Please reproduce the part of the material that opens with the line containing "This screenshot has" and closes with the line containing "pyautogui.click(x=419, y=37)", both of those lines included. Leave the pictures out of your answer.

SUPPLIED MATERIAL:
** BEGIN **

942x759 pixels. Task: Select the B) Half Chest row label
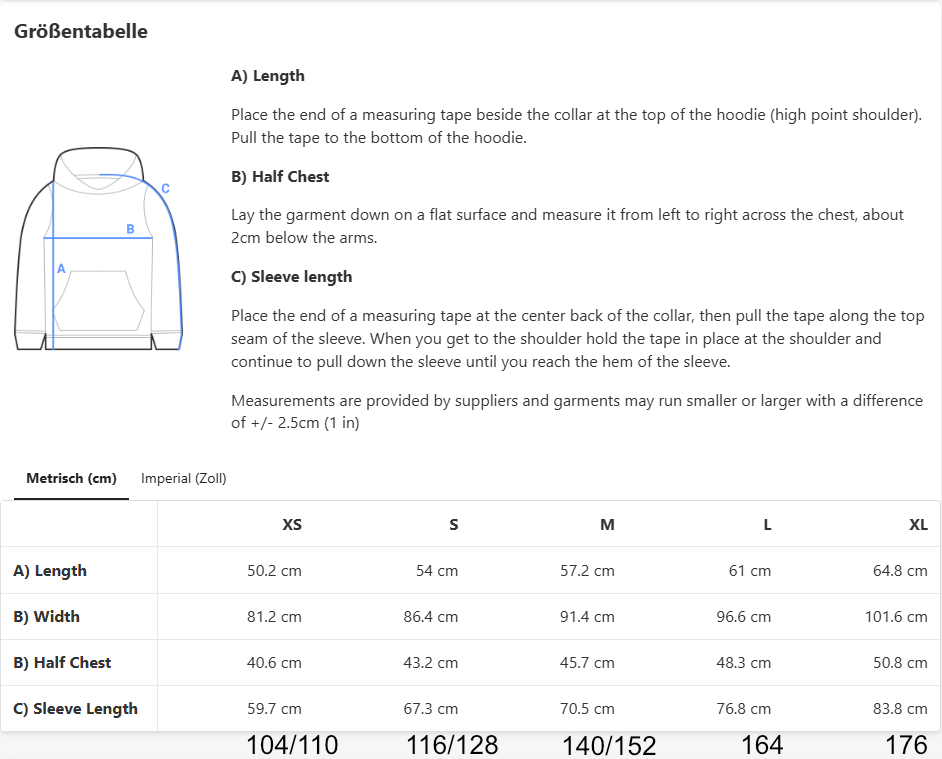(62, 663)
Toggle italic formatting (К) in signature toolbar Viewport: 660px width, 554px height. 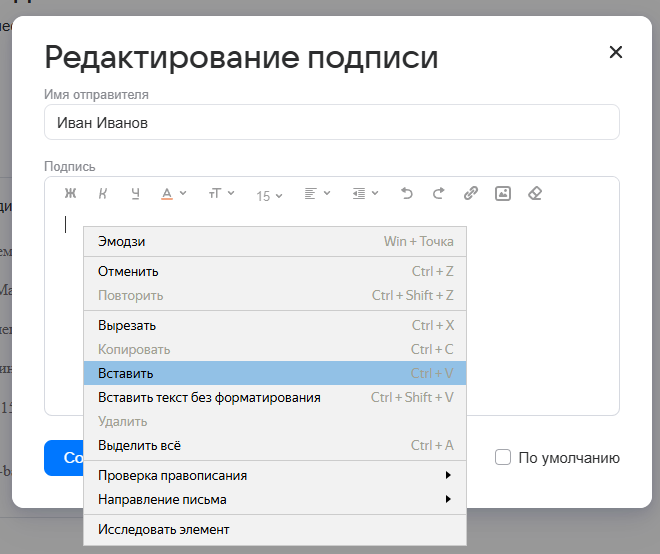[102, 194]
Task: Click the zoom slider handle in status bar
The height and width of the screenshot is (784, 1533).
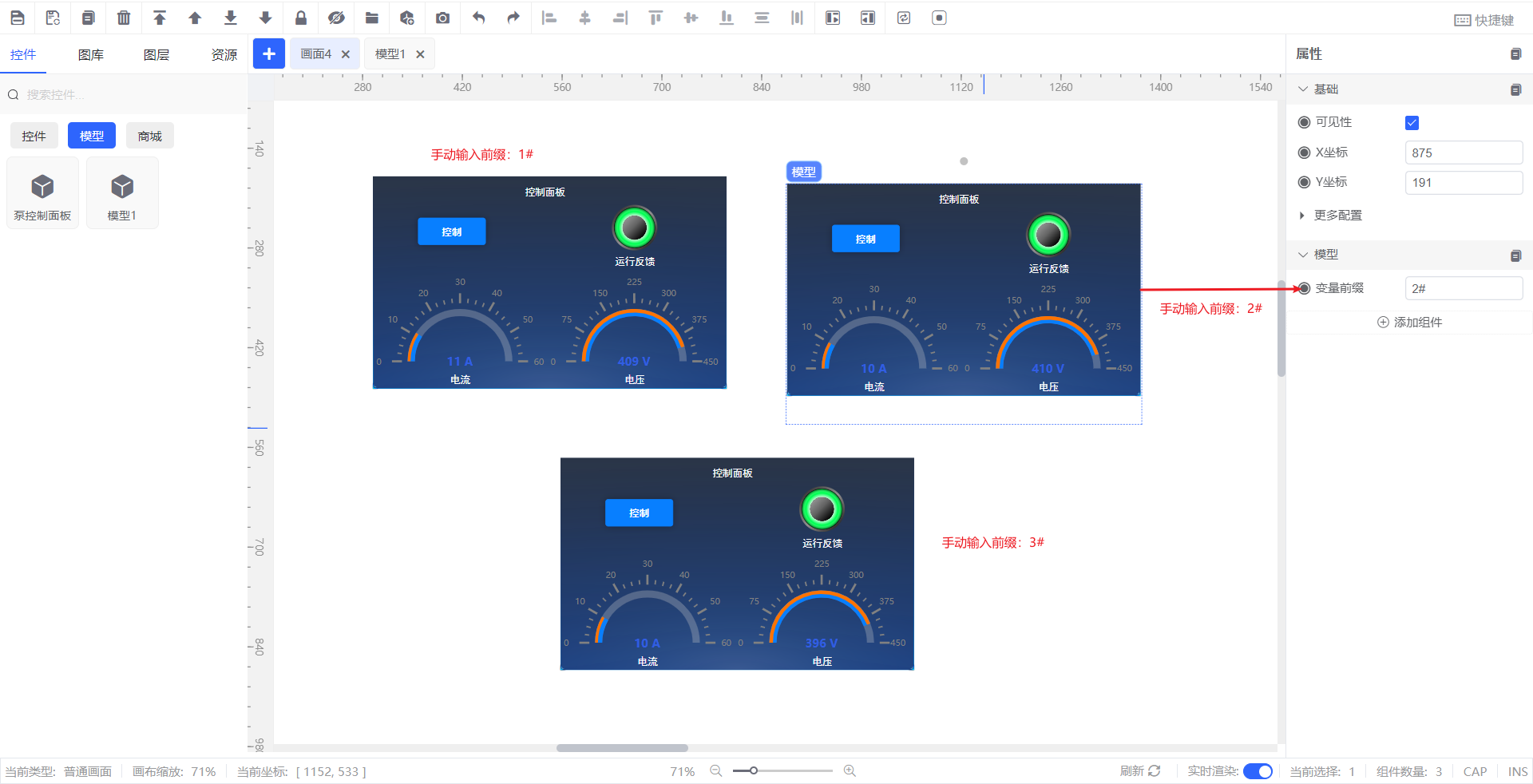Action: tap(753, 770)
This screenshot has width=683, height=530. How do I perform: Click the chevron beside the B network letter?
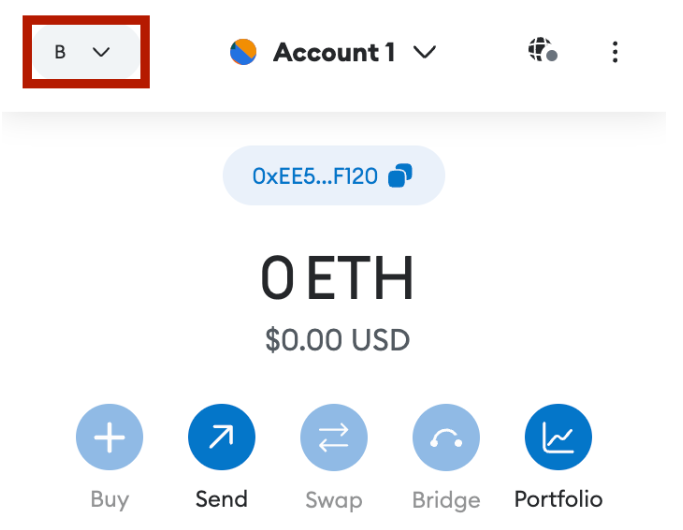[x=101, y=52]
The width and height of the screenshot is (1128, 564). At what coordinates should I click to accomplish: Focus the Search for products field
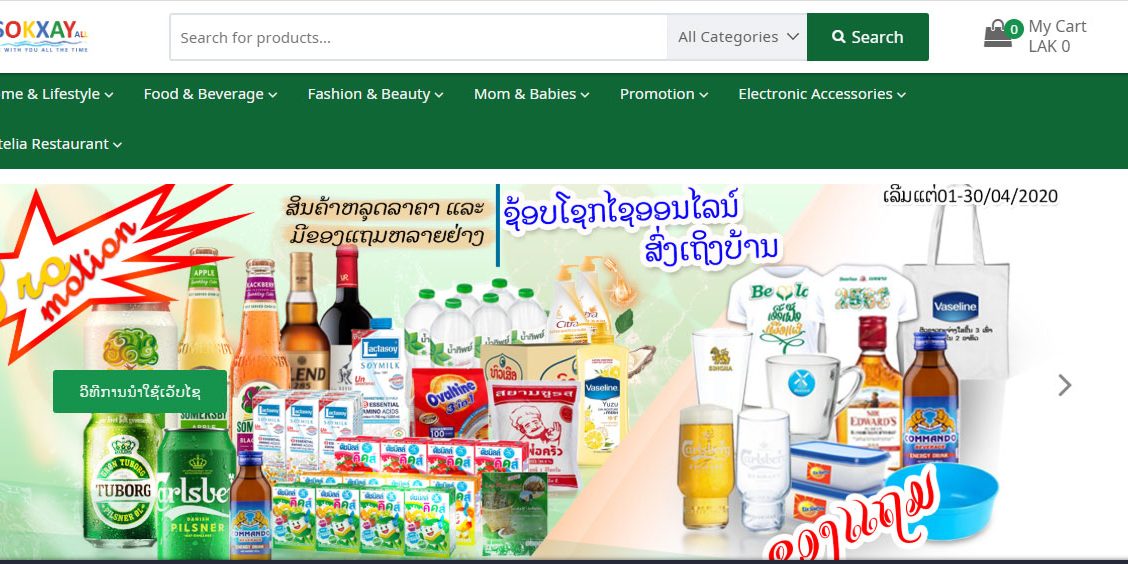pyautogui.click(x=419, y=37)
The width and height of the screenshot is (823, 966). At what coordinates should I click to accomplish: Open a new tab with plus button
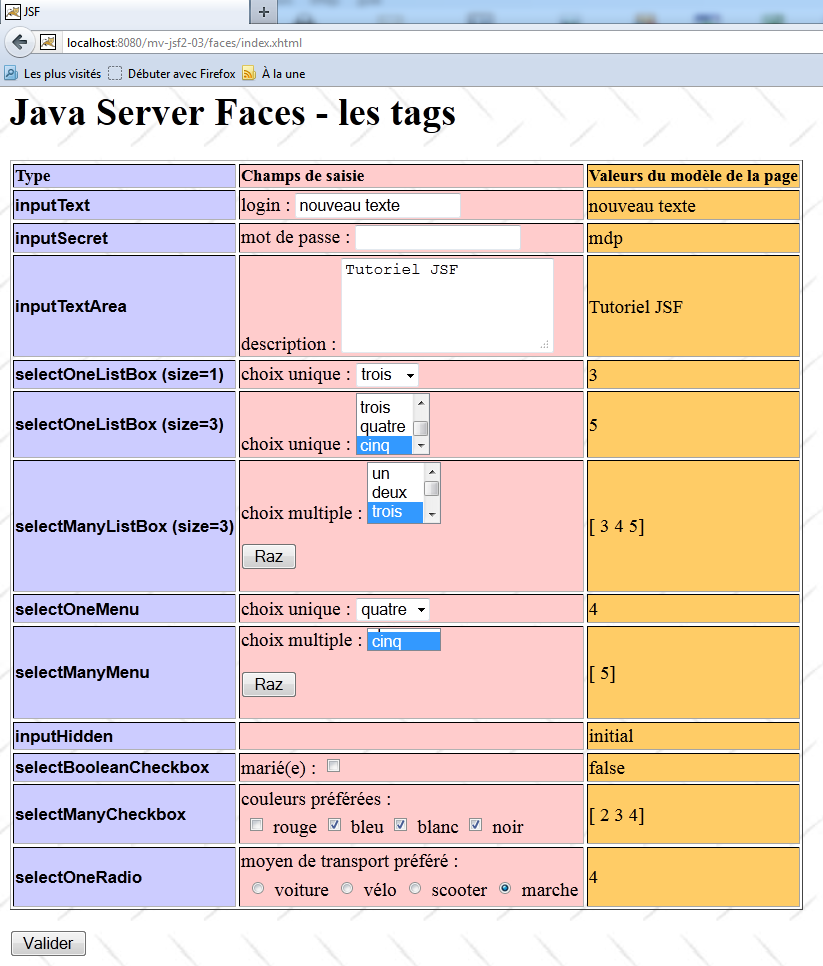pos(264,12)
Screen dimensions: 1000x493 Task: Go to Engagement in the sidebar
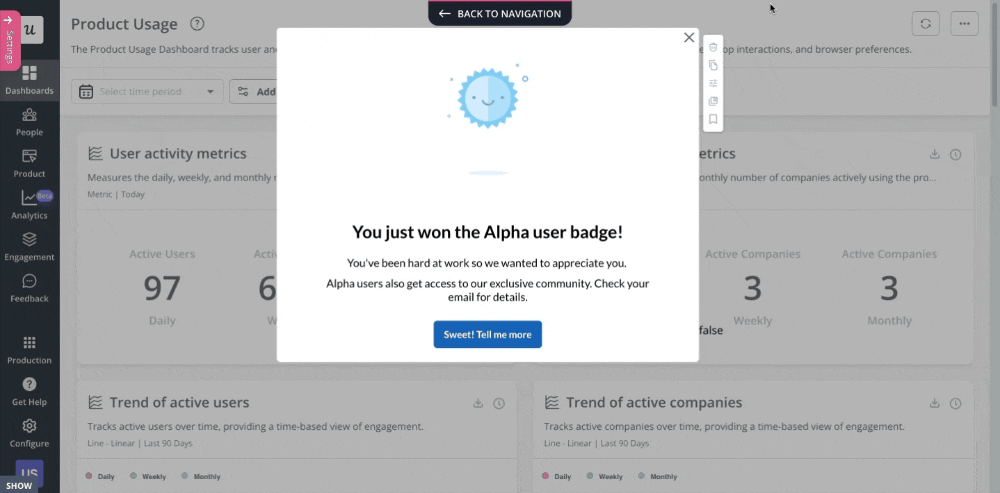(x=29, y=246)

** END **

WRITTEN RESPONSE:
This screenshot has width=683, height=530. How do I perform: Click the chevron beside the B network letter?
[x=101, y=52]
The width and height of the screenshot is (1128, 564). At what coordinates should I click to accomplish: Focus the Search for products field
pyautogui.click(x=419, y=37)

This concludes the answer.